LUBIMBI villagers in Binga have appealed to the government to intervene and protect wildlife in their area from possible extinction due to rampant poaching by newly resettled A2 farmers.
A2 farmers were resettled by the government during the chaotic land reform programme in 2002.
Villagers told Southern Eye on Saturday that resettled A2 farmers were not conducting any developmental projects in the area to generate sustainable income and depended on poaching.
“The area was formerly a game park that was home to a huge population of wildlife. But since the land invasion, the animals population has dwindled to alarming levels due to poaching activities between Gwayi and Jotsholo,” said a Binga youth activist Mcabango Mpande.

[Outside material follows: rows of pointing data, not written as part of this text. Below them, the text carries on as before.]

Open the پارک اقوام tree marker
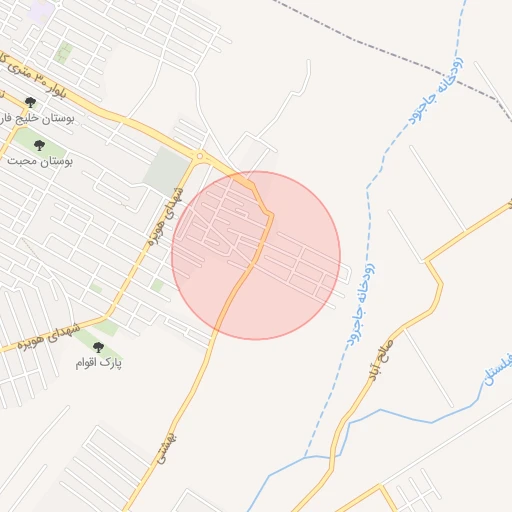Viewport: 512px width, 512px height. point(98,347)
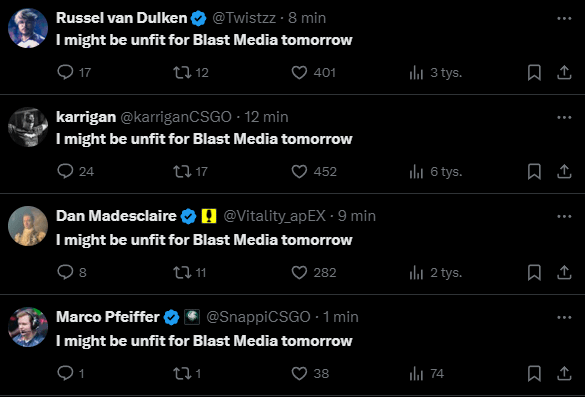585x397 pixels.
Task: Open Marco Pfeiffer's profile picture
Action: point(28,327)
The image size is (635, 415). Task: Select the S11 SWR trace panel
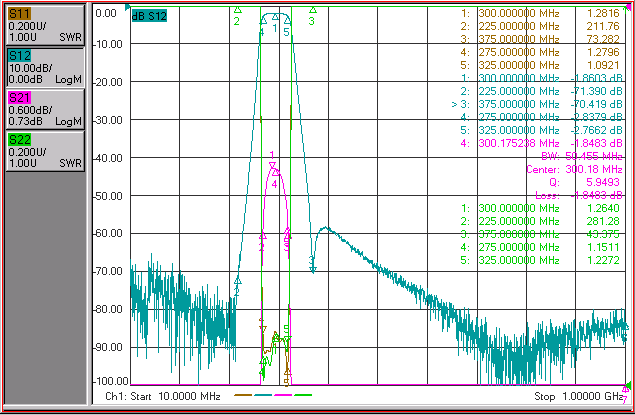tap(45, 25)
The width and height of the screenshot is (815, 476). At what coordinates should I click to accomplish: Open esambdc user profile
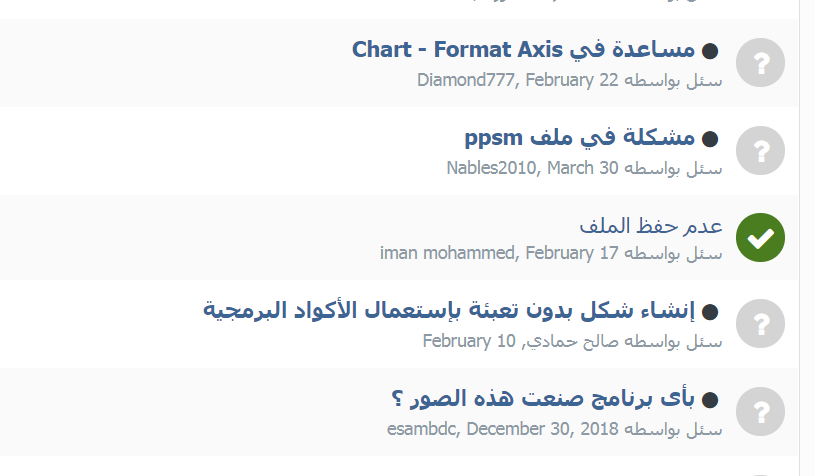[x=421, y=429]
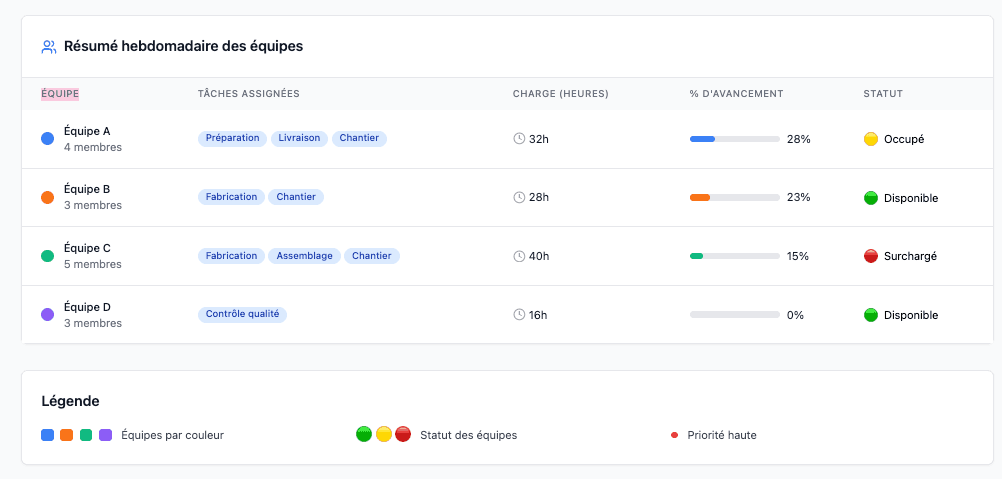
Task: Click the clock icon next to 32h
Action: 519,139
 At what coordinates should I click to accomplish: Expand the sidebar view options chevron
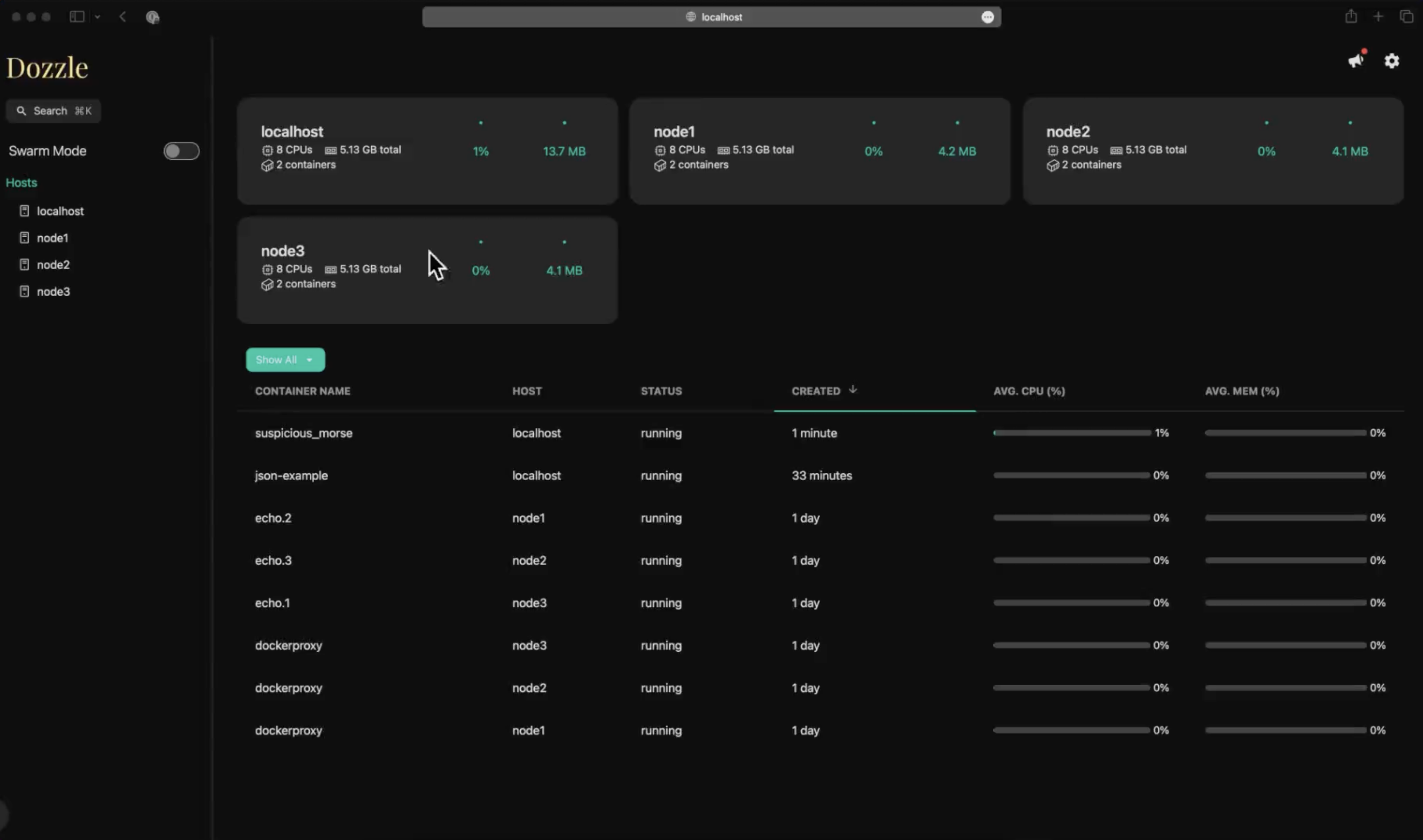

“The large herds of elephants, buffalos, impala, kudus and many other animal species which roam the bushes in the area are in danger of extinction. The neighbouring southern region villagers of Binga South who once enjoyed animal life and other related benefits due to the presence of animals foresee a bleak future for the children because of the poaching as they depended on tourism,” she said.
Another villager said they feared that most of these resettled farmers may abandon the land when there is no more wildlife left in the area.
“We are appealing to the government to intervene before there is no more wildlife left in our area,” Mpande said.
The Zimbabwe Parks and Wildlife Management Authority revealed that the poaching of key species of animals within the Hwange National Park increased to 329 cases last year from 315 witnessed in 2012.
Wildlife mainly targeted included elephants, white and black rhinos, buffaloes and zebras.
However, the jumbos topped the list at 240 in 2012 up from 223 in 2011.